One of the common criteria for determining relationships that are functions is by evaluating the existence of distinctive variables operating as inputs and outputs, but with a distinctive relationship between the inputs and the outputs. A function is a relationship that has one distinctive variable being mapped to another distinctive variable by a condition. A function consists of two or more variables that relate to each other through a mathematical criterion. In such a case, one variable is said to be a function of the other, so long as there is a condition to the relationship. For example, a variable, X, can be said to be related to another variable, Y, if there exists a condition to relate the two. If the condition is denoted as n, then a function can be written as, f (x) n= y, or nX=Y.

One of the functions is the compound interest formula; FV = pv(1+i)^n (Lusardi and Mitchelli 36)

Where FV is the Final Value

PV is the Primary Value, i is the interest rate and n is the period of repayment

The formula is a non-linear function since the rate of change of the total value with respect to the interest rate is not the same, but rather an exponential. In linear functions, the rate of change of the functions must be linear. In the compound interest formula, the rate of change of variables at any one time changes with a change in one variable.

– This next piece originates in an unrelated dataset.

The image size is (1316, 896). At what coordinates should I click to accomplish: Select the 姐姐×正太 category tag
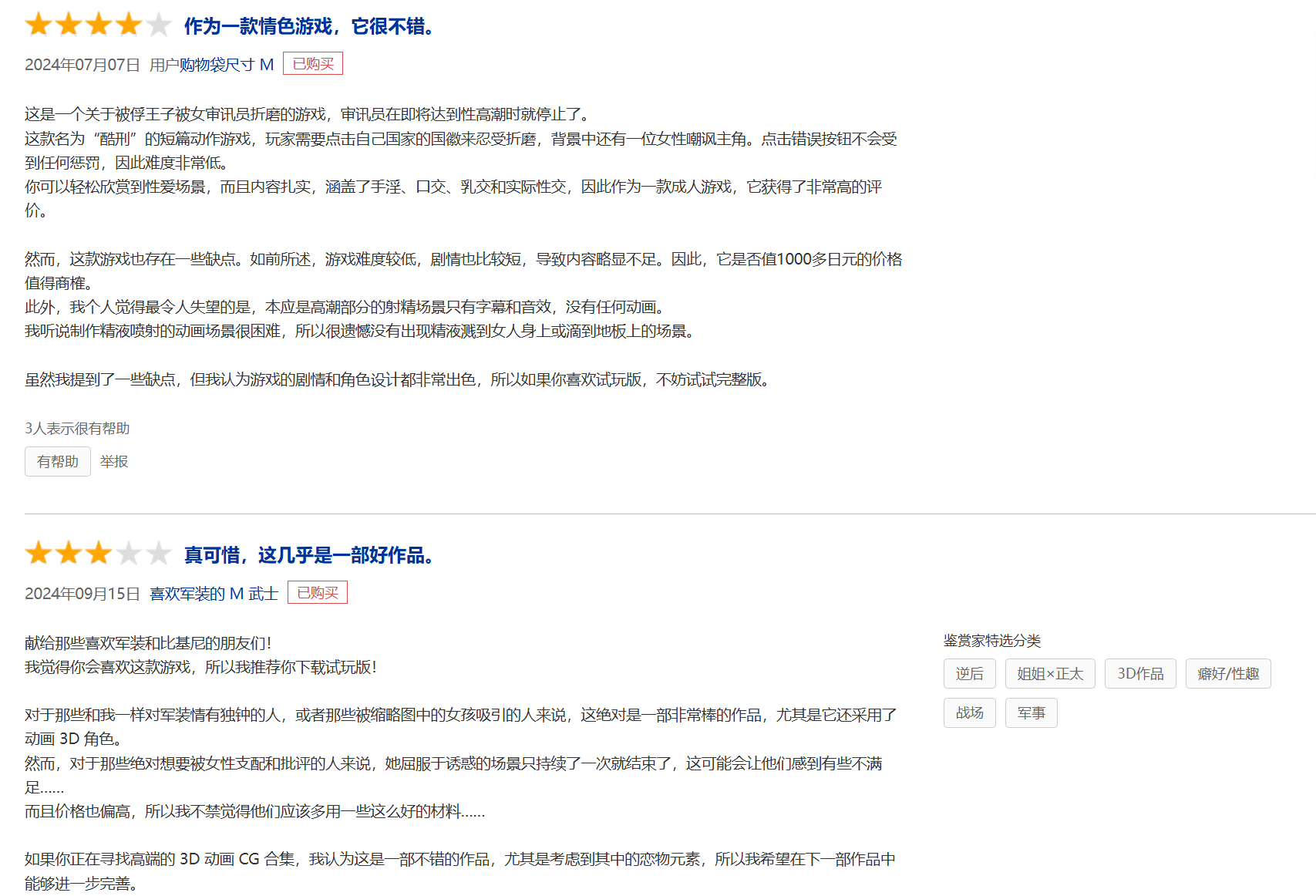tap(1050, 674)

The function is a mathematical model and can be rewritten as;

                                                        f (i) = p(1+i)^n

Part B

Relationships that are non-functions have inconsistent relationships between variables. Rather than mapping specific variable from another variable through a common relationship, non-functions have inconsistent relationships.

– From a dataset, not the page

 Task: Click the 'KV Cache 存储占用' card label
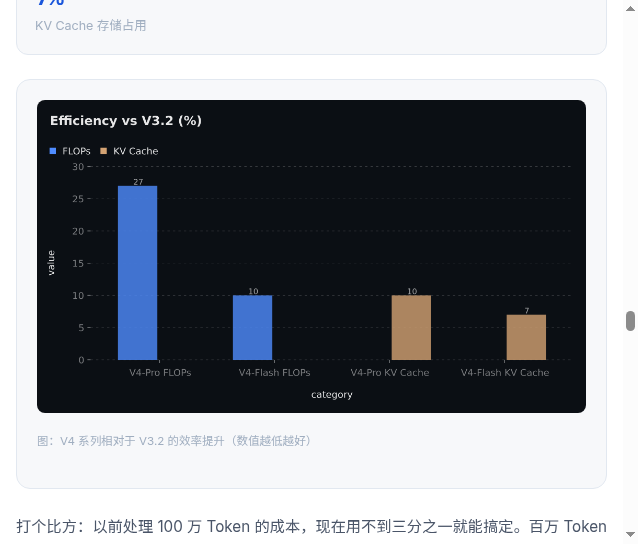point(91,26)
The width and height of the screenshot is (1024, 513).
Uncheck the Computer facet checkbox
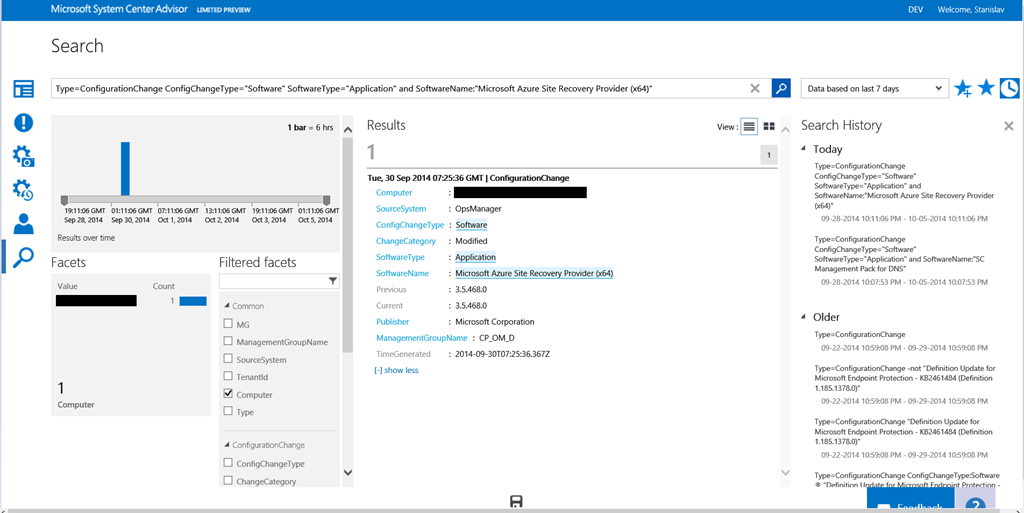[228, 395]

One of the non-functions is x^2 + y^2 =200

In this relationship, one of the variables is assigned different numbers of the corresponding variable. A relationship is not a function if the condition equating the values of one variable to the other is inconsistent, or when there is no relationship to map one variable as a function of the other.

Work Cited

Lusardi, Annamaria, and Olivia Mitchelli. "Financial literacy and retirement preparedness: Evidence and implications for financial education." Business Economics 42.1 (2007): 35-44.